Todos contra todos en primera vuelta

Contrario a como piensan algunos ciudadanos y “politocratas”, ante el escenario de primera vuelta dibujado por Hipólito o Danilo contra Leonel, Abinader y otros, que apunta indefectiblemente a una segunda; lo conveniente para la nación, su democracia y la regeneración misma del sistema de partidos sería que todos los partidos compitieran con candidatos presidenciales propios en primera vuelta.
Varias iniciativas están circulando tras unificación opositora desde primera vuelta, lo cual no consideramos factible ni conveniente.

No es factible por la auto-sobrestimación de 22 dirigentes y partidos que concurrieron en las pasadas elecciones sin alcanzar el 2% requerido para mantener personalidad jurídica. Diecisiete de ellos no alcanzaron votos equivalentes a los delegados y suplentes que se supone colocaron en las 16,070 mesas establecidas en 2016.
Esta proliferación de partidos perjudica la democracia por carecer de esencias ideológicas sustentadores de mensajes programáticos a la ciudadanía, descansando el proselitismo alrededor de pretensiosos liderazgos, careciendo de capacidades de proponer y debatir planteamientos sobre nuestras urgencias y subsistiendo parasitariamente a expensas de otros. Muchos consiguen votos de protesta, resabiosos o aventureros.
Ignorando esto, sus dirigentes se crecen. Truenan, actúan como si estuvieran respaldados por mayorías, confundiendo o desanimando a los electores que terminan refugiándose en los partidos tradicionales que están colapsando el subsistema de partidos; arrastrando consigo al sistema político y la efectividad y eficacia, social y económica, de nuestra democracia.
El Todos contra todos en primera vuelta obligaría a definir ideas y programas, exponerlos mediante discursos evaluables por electores, diferenciarlos uno de otros, ponderar proselitismos propios para la ciudadanía pondere efectividad organizativa, táctica y estratégica, acreditadores de votos electorales y capacidad para gobernar.
Así como Napoleón Bonaparte ponderaba la fortaleza de sus ejércitos sometidos para saber qué concesiones otorgaba y Stalin condicionaba la tenencia de tanques de guerra para estar presente en la conferencia de Yalta; el Todos contra todos en primera vuelta permitiría saber cuántos indios tiene cada cacique, qué fuerza tiene cada partido para acreditar reclamos, formular posicionamientos políticos y/o demandar derechos de participación en la conducción de la nación.
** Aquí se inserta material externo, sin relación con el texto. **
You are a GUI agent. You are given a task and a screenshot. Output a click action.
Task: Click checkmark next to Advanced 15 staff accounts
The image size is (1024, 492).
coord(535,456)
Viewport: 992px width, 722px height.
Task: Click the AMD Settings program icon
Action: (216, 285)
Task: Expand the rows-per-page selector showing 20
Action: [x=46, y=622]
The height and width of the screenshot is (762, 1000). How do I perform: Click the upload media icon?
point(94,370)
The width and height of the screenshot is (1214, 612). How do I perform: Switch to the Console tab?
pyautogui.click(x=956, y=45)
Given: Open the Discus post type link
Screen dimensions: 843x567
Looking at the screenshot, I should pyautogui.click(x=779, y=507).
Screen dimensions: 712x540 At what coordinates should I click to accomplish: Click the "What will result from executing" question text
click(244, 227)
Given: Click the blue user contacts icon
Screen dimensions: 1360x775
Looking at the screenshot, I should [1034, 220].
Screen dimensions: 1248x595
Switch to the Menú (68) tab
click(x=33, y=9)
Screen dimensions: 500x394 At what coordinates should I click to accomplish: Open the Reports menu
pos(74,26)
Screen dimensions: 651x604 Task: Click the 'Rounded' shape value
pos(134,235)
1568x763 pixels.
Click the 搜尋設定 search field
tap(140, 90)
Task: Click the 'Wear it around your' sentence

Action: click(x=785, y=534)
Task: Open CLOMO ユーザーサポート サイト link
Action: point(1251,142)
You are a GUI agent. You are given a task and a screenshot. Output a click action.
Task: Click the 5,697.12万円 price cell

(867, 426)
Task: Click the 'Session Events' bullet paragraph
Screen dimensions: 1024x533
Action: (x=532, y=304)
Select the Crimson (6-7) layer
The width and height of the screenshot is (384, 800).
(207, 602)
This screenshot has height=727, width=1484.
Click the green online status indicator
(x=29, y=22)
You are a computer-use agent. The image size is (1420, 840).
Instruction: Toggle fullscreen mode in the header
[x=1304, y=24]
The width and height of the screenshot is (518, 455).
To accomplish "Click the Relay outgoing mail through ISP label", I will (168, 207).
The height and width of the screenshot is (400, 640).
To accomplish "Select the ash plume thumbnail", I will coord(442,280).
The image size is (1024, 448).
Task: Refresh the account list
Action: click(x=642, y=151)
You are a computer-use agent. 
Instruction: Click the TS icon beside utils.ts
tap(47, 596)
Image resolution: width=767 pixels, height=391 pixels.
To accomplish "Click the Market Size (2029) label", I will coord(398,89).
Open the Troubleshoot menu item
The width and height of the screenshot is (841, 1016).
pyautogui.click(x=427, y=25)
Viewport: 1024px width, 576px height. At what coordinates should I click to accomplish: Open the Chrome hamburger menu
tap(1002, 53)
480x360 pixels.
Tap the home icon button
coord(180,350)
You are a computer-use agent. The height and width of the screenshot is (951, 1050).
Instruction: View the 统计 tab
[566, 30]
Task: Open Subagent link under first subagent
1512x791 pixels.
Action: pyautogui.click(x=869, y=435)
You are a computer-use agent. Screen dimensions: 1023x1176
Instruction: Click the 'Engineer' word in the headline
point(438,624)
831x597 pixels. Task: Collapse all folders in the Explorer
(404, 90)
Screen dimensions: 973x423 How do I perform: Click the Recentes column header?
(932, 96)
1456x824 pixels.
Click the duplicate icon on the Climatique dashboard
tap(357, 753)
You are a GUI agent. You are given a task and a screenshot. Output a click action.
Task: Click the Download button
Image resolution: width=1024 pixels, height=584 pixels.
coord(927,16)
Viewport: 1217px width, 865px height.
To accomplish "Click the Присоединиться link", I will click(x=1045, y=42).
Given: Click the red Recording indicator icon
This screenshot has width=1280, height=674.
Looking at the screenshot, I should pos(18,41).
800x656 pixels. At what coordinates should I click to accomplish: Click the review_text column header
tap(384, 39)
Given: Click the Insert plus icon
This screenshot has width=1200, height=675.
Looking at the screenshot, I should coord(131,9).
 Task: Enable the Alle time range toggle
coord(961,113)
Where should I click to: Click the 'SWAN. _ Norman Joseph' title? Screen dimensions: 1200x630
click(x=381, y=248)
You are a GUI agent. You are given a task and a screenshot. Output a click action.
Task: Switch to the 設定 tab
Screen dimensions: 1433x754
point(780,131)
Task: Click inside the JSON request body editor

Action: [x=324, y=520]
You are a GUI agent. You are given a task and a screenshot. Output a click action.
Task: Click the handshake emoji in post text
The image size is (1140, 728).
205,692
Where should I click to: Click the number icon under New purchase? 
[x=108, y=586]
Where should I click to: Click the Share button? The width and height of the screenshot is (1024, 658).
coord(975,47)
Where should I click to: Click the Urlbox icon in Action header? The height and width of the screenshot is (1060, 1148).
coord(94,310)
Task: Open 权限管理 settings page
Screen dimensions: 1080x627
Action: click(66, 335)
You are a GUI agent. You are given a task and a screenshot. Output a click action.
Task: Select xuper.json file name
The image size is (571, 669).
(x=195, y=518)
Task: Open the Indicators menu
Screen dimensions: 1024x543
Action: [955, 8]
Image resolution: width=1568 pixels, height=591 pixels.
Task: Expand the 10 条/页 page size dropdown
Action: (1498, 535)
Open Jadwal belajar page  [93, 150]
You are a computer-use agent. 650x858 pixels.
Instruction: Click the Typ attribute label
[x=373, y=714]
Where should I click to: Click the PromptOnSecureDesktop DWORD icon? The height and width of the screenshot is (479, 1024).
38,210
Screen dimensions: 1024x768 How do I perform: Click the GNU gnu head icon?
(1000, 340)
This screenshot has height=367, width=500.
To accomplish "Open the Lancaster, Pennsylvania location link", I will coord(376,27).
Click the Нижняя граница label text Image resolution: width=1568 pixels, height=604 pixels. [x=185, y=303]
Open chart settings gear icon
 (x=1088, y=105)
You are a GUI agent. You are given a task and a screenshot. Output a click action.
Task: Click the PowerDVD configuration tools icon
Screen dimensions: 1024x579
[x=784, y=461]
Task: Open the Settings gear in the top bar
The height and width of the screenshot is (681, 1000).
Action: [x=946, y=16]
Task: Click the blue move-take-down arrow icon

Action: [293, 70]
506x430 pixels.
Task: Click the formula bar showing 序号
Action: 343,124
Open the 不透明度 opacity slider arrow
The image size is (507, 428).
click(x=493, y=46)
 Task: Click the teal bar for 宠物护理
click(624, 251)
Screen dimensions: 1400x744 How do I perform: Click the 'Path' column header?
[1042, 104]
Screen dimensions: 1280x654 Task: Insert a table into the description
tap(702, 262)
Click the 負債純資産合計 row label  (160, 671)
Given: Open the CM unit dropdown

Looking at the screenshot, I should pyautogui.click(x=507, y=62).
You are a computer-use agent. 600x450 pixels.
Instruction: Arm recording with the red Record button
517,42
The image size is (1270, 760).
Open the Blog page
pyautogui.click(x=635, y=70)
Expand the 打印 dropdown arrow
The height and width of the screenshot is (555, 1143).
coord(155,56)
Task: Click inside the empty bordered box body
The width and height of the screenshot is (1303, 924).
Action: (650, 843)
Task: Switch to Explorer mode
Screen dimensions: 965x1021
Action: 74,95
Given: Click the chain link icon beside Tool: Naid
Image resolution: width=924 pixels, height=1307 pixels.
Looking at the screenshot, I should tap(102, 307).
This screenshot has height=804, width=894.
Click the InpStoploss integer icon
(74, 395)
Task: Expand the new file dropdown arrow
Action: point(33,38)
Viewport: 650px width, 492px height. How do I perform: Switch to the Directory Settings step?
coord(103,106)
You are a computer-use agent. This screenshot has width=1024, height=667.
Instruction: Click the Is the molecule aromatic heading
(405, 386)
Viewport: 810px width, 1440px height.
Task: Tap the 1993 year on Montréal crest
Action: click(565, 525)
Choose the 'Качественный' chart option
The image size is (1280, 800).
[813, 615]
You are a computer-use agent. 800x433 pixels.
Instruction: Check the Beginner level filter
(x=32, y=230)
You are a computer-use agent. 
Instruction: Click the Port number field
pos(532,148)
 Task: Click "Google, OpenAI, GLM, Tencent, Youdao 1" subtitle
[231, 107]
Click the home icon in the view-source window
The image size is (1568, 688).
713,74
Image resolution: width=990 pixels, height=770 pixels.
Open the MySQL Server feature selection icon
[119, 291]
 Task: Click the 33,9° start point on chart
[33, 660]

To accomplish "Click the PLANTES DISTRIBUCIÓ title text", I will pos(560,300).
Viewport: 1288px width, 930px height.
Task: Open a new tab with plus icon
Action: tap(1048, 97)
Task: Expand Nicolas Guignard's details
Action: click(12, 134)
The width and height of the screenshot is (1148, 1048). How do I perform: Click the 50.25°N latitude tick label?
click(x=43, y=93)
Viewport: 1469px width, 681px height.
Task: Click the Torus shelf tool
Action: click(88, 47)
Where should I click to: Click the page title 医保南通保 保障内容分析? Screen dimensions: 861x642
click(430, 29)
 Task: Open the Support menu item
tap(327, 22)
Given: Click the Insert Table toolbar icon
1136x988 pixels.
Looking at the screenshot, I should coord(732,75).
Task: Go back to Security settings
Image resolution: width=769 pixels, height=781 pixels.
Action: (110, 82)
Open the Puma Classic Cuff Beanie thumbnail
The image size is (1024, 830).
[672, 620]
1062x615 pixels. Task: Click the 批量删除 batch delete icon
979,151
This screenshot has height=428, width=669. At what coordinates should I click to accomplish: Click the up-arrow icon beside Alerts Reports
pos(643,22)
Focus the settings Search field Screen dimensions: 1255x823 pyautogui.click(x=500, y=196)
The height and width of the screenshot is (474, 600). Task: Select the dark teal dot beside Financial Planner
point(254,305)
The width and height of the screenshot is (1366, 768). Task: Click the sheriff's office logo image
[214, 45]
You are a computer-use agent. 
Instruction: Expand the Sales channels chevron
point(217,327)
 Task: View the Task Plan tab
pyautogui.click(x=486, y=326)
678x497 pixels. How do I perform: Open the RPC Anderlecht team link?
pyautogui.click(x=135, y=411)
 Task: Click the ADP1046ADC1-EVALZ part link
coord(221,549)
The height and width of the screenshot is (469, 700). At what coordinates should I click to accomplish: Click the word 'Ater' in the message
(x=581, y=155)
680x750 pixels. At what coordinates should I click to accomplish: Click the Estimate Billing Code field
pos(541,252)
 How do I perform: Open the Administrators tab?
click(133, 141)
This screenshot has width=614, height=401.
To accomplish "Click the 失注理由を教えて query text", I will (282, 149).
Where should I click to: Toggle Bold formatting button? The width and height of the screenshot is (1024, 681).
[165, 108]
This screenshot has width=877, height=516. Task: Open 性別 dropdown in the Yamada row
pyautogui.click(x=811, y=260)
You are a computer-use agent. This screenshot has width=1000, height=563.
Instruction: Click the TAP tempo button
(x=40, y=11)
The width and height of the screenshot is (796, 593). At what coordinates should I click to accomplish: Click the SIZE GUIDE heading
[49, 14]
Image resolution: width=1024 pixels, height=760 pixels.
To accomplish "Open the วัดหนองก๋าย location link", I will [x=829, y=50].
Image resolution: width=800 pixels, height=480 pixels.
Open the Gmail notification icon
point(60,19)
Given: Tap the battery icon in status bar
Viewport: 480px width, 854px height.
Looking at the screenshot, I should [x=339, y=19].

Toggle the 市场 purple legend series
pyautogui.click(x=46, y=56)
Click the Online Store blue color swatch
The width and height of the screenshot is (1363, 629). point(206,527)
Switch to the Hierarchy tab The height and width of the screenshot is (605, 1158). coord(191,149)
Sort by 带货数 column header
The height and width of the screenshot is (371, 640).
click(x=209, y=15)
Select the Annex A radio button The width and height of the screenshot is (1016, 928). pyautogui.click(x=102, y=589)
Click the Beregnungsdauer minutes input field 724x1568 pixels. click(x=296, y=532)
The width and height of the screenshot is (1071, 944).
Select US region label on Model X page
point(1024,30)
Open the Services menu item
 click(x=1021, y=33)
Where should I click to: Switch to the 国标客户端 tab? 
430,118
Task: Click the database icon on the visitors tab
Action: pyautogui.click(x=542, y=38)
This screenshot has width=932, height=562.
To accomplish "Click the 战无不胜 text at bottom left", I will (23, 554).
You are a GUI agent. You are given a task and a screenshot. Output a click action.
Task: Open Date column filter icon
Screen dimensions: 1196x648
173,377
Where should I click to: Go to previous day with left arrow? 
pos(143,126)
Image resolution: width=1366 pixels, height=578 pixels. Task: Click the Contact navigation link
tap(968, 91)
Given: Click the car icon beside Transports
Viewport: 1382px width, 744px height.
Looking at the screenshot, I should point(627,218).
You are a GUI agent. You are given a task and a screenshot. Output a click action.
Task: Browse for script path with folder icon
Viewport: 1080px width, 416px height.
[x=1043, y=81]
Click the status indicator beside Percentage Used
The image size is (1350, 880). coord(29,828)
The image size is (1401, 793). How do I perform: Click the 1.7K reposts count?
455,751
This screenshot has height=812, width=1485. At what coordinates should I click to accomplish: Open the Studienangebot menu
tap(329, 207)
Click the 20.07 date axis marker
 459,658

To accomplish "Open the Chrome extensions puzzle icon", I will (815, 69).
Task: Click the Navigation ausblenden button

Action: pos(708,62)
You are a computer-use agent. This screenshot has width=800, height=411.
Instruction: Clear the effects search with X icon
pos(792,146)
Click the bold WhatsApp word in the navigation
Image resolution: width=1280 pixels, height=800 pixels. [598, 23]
Esa concurrencia individual en primera vuelta fortalecería la identidad partidaria, depuraría y fortalecería el subsistema de partidos y redundaría en mejorar nuestro sistema político hasta hacer la democracia más eficaz y eficiente social y económicamente.
Como “El Estado debe promover… condiciones…para que la igualdad sea…efectiva” (art. 39.3 Constitución) “a través de…mecanismos… que…vinculan a todos los poderes públicos…”(art. 68) y siendo la JCE el poder que debe “velar…por los procesos electorales” (art. 212. IV); debería ponderar el Todos contra todos en primera vuelta y que las alianzas se concierten en ese play-off que constituye la segunda.